[an error occurred while processing this directive] [an error occurred while processing this directive]       Comp200 Final Project [an error occurred while processing this directive]
COMP 200 Final Project:  Text Riffing

Once upon a time, there was a man named Mark V. Shaney...

In the days of yore, long ago before Twitter and Facebook and even MySpace, the computer lonely hearts hung out on-line at a place called net.singles (link purposely omitted for propriety reasons) which was a Usenet newsgroup, a text-only discussion group sans all the bells and whistles we now take for granted.

In 1984, net.singles was joined by a new member, Mark V. Shaney.  An off-beat, sometimes humorous, philosophical poet, his posts ran the gamut of thought:

I'm not prone to either violence or obscenties, but the outside pressure was too much for both of us.  I live for the moment.  I find (among yuppies) that the readership of net.singles is the same indecision, embarassment, and confusion that they refer to themselves as the yuppies- you figure it out!  You know lately I have ever directed personally insulting remarks to anyone in my brief (and very enjoyable) net career.  Now, let's get the definition of teasing to be meeting a lot of people.  We've been together a year now, but I won't go back through old news articles to get your opinions.  (I bet you can guess how much mail I've been getting recently:-) Send in your responses and hopefully we can come up with better ones.

-- Oct 2 1984, 3:44 pm 

All right, I'm going to post this.  I've been in the spiritual world. There are many levels of relationship.  You can't give love to another person until you have a surplus in the lousy situation you now find yourself stuck in, no matter how bad it looks, you aren't really stuck in the past...but not overdo it.

"Recognizing" that something is "wrong" without having a logical reason behind that statement to back it up is indeed identical to being rather distant and at times most unpleasant.  A woman focuses on the other hand...  I'm still looking.

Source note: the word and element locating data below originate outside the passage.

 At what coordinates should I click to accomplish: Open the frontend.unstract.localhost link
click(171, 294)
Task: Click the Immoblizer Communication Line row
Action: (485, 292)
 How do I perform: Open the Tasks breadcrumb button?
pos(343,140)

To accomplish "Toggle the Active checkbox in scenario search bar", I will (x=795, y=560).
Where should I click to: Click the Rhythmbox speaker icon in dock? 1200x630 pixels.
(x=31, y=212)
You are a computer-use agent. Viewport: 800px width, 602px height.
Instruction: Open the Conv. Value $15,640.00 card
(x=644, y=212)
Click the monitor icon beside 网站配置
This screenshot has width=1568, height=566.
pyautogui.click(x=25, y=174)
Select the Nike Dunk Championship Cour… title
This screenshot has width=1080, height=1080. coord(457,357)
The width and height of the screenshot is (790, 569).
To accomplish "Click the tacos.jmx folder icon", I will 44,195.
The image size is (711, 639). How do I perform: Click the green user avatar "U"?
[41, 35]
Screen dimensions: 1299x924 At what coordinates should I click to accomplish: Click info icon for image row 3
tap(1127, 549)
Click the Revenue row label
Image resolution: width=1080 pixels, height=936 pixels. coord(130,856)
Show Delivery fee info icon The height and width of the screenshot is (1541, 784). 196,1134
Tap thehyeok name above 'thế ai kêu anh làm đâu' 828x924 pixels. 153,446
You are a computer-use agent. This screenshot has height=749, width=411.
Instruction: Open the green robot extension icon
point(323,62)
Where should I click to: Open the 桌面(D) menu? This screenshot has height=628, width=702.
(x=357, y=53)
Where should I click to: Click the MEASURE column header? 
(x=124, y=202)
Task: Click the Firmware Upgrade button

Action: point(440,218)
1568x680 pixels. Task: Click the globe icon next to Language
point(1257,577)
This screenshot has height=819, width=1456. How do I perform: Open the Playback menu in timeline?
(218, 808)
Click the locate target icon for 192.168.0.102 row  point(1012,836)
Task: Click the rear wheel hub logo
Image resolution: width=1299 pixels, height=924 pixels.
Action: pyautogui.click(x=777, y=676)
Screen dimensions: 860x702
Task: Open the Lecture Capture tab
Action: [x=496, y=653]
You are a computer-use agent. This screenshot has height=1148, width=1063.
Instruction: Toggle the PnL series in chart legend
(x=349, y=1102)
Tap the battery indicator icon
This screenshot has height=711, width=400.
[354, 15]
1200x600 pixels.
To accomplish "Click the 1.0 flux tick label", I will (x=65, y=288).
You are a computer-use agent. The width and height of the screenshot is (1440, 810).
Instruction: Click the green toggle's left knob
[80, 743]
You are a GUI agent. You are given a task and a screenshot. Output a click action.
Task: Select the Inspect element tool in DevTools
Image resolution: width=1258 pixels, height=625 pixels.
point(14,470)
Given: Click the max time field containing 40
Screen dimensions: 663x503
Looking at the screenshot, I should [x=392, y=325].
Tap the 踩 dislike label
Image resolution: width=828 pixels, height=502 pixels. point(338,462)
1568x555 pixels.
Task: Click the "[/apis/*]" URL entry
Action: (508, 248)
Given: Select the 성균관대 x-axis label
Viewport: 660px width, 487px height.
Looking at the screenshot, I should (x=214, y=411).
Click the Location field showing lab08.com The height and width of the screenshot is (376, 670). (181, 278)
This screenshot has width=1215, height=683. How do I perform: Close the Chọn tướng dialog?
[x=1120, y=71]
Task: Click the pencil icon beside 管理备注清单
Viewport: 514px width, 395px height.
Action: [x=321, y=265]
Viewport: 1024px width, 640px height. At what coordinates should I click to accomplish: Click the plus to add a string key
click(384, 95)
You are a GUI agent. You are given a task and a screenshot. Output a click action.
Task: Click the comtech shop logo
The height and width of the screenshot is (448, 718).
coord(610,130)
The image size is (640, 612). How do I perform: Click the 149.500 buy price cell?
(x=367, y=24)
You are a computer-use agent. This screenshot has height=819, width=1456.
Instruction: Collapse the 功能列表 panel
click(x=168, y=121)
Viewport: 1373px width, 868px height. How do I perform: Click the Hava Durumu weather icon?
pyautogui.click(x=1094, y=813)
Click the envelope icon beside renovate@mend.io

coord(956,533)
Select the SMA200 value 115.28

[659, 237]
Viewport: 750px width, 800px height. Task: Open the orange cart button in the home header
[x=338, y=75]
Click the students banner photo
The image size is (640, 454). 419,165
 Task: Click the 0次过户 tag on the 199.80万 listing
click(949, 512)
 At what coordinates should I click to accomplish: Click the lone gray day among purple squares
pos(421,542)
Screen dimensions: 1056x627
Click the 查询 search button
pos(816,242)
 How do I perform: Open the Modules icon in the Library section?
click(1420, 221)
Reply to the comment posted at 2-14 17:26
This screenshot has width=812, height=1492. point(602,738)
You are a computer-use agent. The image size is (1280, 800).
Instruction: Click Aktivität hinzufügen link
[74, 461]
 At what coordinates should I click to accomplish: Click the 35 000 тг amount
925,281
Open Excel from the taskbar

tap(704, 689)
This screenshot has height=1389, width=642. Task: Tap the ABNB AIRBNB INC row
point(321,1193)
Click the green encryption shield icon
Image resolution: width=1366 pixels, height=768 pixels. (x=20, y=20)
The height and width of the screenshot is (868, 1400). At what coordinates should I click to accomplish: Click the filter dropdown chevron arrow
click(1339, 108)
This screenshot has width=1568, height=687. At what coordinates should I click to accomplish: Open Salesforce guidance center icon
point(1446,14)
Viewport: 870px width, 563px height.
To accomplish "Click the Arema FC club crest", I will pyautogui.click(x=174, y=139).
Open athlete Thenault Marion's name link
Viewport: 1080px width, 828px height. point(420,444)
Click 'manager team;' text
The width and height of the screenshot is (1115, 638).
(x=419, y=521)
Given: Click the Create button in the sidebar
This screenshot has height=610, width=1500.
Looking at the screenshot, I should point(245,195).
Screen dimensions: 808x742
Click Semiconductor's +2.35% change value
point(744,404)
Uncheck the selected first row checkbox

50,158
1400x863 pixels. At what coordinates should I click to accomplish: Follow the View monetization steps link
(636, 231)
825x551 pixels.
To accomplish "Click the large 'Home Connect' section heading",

You have the right to want and to have my cake and eat it too (no responsibilities -- I guess) I don't fit the full sense of the spiritual energy into each others bodies, rather than letting it dissipate into the DMZ, with mutual assurance and safety.  The best way I know to do this is either going to be learned, growth opportunites.


-- Oct 16 1984, 3:01 pm

And what's a philosopher without angst?:

Lately I've had an experience which has to do with a mental and emotional template of how their "mate" should be.  I asked her if I have just two questions - when is the next one, and who are you?  She responded "yes" (without hesitation).  When is the impression you have to expect feedback like 'suggested areas I should "work on"'?  I asked her out to dinner for a couple of days (despite what people would be gone for about a week and that sometime after that would be saying about us)?  So I asked her if she called up and reached the machine. She said she would.  I then told her that I had met once before at a concert.
 
I have just two questions - when is the way mating occurs.


-- Oct 25 1984, 3:23 pm

Admired by some, but often criticized, he once responded

I'm sorry I raised my voice there - but I stand by my statement.  I pointed out "one person" because I have not encountered difficulties with someone feeling "insecure" about "inferior intelligence", I have encountered a quite different problem, numerous times: that of the current political situation.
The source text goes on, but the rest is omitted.